1. Field of the Invention
The present invention relates generally to the field of high speed data transfer, and more specifically to managing virtually concatenated payload groups in specific data transfer architectures, such as SONET/SDH.
2. Description of the Related Art
Data communication networks receive and transmit ever increasing amounts of data. Data is transmitted from an originator or requestor through a network to a destination, such as a router, switching platform, other network, or application. Along this path may be multiple transfer points, such as hardware routers, that receive data typically in the form of packets or data frames. At each transfer point data must be routed to the next point in the network in a rapid and efficient manner.
Data transmission over fiber optics networks may conform to the SONET and/or SDH standards.

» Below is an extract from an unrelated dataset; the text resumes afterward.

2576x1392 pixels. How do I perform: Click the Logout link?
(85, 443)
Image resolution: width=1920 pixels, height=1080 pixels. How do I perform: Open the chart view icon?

SONET and SDH are a set of related standards for synchronous data transmission over fiber optic networks. SONET is short for Synchronous Optical NETwork and SDH is an acronym for Synchronous Digital Hierarchy. SONET is the United States version of the standard published by the American National Standards Institute (ANSI). SDH is the international version of the standard published by the International Telecommunications Union (ITU). As used herein, the SONET/SDH concepts are more fully detailed in various ANSI and ITU standards, including but not limited to the discussion of concatenated payloads, ITU-T G.707 2000, T1.105-2001 (draft), and T1.105.02-1995.
SONET/SDH may employ virtually concatenated payloads. The virtual concatenation payload support for a SONET/SDH network requires compensation for differential delay among members of the same group. Differential delay results from the payload, which is divided into groups, taking different paths through the network, or due to pointer processing, or other considerations. Data generated at the same time from the source node (with the same MFI, multi-frame indication) in the same group may arrive at the destination node at different times. Further, if the network provides LCAS (Link Capacity Adjustment Scheme) support, new payload members may be added or existing members may be removed, again varying the set of arrival times. Data from different members are typically stored in memory upon arrival at the destination node. Differential delay compensation essentially enables processing all virtual concatenation payload groups at the destination node at one time. In other words, the destination node reads all data from members having the same MFI at one time.
The write address of each member in a virtual concatenation scheme comprises a multi-function indicator (MFI) value in addition to the current data byte and position in the frame for the byte as it is received at the destination node. Each STS-1 frame includes 765 payload bytes, while each STS-3c frame includes 2349 bytes. The destination node may add stuff bytes, or “don't care” data, to the STS-1 payload and may divide STS-3 payload into three parts so that a common format may be used in either case.
The system reads data bytes from different members with the same address (i.e., at the same position in the frame and multi-frame structure) at the same time. Multiple groups are available with data bytes in various positions, and the destination node can only read data bytes at a particular position if all members have received data bytes at a given position, or the destination node has written the corresponding address/position for all members. The difficulty in a multiple group arrangement is quickly and efficiently determining the read address (RA) when data read and write positions can vary at any given time.
A design enabling rapid and efficient determination of read address in the foregoing situation would be highly beneficial, and may provide enhanced processing capabilities and other advantageous qualities over previously known designs, including designs employing the SONET/SDH architecture.